Dad, I know you visited HMS Belfast eight years ago on a trip to England. I was not with you then. But eventually I got to see her too...Today.
That's eight years too late and I wish we had been together, then, or now, either would have been great...
It can never be, but I do remember we watched the movie "Das Boot" in 1981 together.
That will have to be enough.
And thanks to John Wills, your anecdotes were wonderful today, and thanks to St Margaret's Community Website for the narrative below.
H.M.S Belfast is a Second World War light cruiser preserved for the nation on the Thames at Tower Bridge. She is an eleven thousand ton, nine decked, four turreted lean, mean fighting machine.
In her war time ‘Dazzle’ camouflage, from the outside H.M.S Belfast looks exactly like what she is - an aggressive weapon of war that helped sink the German battle-cruiser ‘Scharnhorst’, protected the Arctic convoys, fired its massive guns at D. Day and saw action during the Korean War.
Step inside and you find yourself in a confusing warren of narrow corridors and companionways lined not only with all the accoutrement's of war but also with everything that you might expect to find in a small town - a dentist, a potato store, a butcher, a carpentry shop, a bakery, a chapel, a Welfare Office, a NAAFI selling long forgotten items like Capstan Full Strength cigarettes, Spangles and sherbet fountains and a Provision Room that supplied the sailors daily tot of rum.

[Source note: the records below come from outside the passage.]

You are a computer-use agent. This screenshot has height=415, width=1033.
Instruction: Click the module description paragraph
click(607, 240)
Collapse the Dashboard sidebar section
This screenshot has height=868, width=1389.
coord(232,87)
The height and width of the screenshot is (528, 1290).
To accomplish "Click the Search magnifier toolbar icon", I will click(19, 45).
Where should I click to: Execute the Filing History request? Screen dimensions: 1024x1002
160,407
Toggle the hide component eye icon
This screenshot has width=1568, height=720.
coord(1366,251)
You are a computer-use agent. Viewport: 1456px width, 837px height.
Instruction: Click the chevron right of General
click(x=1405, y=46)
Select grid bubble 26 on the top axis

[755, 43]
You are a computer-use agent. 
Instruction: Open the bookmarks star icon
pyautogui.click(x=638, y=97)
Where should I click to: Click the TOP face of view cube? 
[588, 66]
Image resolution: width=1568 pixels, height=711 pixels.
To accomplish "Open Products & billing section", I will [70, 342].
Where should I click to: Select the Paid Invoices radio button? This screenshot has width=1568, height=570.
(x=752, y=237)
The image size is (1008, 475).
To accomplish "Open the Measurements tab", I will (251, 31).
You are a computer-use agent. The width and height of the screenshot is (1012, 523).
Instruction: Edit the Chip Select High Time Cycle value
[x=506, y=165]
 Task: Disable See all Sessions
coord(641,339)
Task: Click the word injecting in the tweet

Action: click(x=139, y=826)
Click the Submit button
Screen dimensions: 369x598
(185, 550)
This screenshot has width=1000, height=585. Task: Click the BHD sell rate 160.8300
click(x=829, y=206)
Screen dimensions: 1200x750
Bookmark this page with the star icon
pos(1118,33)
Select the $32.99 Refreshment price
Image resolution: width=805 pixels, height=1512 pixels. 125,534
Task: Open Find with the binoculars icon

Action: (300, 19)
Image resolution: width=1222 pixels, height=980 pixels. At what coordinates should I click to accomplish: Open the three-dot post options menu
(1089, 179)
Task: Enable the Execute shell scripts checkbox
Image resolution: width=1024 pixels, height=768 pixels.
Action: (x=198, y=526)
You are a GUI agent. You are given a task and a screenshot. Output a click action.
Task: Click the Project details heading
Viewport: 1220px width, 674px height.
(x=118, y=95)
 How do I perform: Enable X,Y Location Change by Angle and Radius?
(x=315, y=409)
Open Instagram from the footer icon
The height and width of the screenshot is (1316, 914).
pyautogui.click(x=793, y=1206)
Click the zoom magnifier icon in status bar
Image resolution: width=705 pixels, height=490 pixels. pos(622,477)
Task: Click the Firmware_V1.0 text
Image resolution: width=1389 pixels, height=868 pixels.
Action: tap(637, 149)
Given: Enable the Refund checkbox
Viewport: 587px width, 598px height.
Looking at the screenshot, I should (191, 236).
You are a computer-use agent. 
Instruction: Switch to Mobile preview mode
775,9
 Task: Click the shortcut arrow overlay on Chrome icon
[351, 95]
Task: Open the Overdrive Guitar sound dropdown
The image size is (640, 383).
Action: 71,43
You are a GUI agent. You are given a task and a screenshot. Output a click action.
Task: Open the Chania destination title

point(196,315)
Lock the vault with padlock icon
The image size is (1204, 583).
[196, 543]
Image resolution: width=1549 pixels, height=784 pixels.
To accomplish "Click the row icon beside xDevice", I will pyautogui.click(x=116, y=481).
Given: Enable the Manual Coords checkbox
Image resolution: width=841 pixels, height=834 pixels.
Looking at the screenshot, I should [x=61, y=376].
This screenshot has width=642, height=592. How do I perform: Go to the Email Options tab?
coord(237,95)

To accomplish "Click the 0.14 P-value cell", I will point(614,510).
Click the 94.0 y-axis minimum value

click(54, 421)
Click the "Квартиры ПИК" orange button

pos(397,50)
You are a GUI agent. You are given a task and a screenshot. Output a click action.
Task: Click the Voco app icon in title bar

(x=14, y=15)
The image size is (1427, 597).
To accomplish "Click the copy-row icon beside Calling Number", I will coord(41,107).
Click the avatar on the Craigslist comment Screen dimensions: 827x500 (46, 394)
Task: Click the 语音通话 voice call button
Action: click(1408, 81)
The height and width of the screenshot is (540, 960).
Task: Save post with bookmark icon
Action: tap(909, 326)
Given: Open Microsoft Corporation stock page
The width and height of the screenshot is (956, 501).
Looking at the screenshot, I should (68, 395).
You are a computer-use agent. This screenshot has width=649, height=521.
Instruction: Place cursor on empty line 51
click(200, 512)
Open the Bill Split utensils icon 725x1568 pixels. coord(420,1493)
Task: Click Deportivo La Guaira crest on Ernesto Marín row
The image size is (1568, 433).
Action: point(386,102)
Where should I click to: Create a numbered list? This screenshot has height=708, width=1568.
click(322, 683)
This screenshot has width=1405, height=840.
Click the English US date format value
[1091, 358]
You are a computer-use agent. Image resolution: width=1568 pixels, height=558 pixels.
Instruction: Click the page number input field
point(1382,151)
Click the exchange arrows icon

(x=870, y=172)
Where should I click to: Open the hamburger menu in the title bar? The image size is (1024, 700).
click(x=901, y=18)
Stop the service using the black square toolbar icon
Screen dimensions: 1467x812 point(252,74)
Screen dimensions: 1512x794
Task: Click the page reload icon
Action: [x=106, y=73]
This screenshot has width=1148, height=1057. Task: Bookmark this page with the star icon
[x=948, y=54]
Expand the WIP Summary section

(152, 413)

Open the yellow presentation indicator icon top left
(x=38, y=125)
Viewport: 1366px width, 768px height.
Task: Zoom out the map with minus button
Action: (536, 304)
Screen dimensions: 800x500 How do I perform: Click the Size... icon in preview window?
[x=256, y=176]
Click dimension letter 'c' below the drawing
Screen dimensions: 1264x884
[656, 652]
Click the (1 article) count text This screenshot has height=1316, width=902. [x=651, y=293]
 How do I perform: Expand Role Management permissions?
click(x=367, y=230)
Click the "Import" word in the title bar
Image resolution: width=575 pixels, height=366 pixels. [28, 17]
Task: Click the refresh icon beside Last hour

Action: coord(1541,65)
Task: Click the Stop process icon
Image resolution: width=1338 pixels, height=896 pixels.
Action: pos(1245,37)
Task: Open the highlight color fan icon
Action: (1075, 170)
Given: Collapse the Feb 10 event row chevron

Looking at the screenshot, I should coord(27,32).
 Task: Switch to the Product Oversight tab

Expected to be disposed of as scrap, in 1967 efforts were initiated to preserve Belfast as a museum ship. A joint committee of the Imperial War Museum, the National Maritime Museum and the Ministry of Defence was established, and reported in June 1968 that preservation was practical. In 1971 the government decided against keeping the ship, prompting the formation of the private HMS Belfast Trust to campaign for her preservation. The Trust was successful in its efforts, and the government transferred the ship to the Trust in July 1971. Brought to London, she was moored on the River Thames near Tower Bridge in the Pool of London. Opened to the public in October 1971 Belfast became a branch of the Imperial War Museum in 1978. A popular tourist attraction, Belfast receives around a quarter of a million visitors per year. As a branch of a national museum, Belfast is supported by the Department for Culture, Media and Sport, by admissions income, and by the museum’s commercial activities.